_Exercise_
Rewrite every one of the rows below, requests included, and multiply each click coordinate in the answers by 1.4, rounding to the nearest whole number with halves going up; leave every other number as it is. Leave the pictures out of your answer.

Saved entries
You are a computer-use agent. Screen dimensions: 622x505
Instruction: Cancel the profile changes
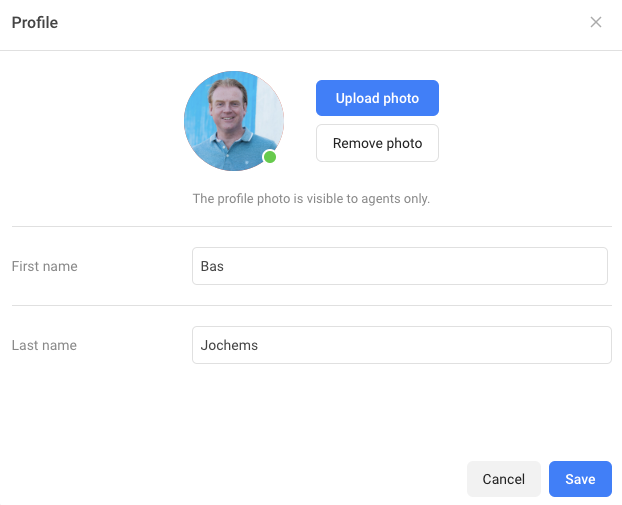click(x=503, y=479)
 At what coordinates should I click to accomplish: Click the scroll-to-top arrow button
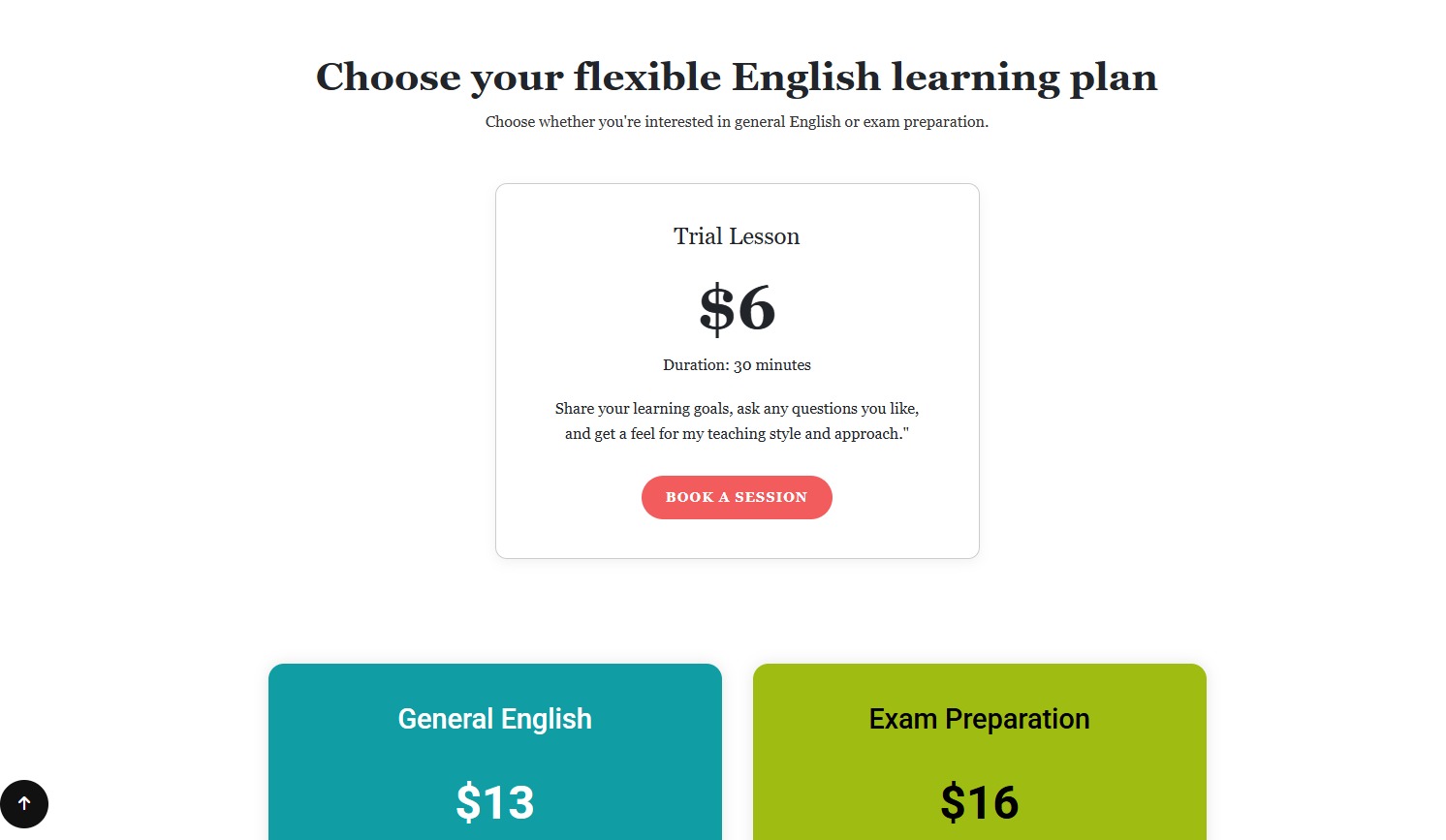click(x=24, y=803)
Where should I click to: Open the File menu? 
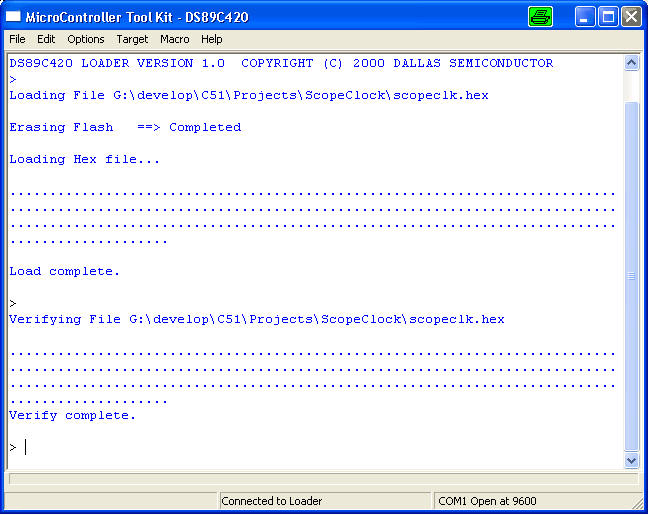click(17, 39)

_Response for this exercise_
You are a computer-use agent. Screen dimensions: 622x505
Instruction: Cancel the profile changes
click(x=704, y=671)
 At what coordinates should I click to accomplish: Click the scroll-to-top arrow button
click(x=34, y=1124)
Where should I click to: Open the File menu? 
click(24, 55)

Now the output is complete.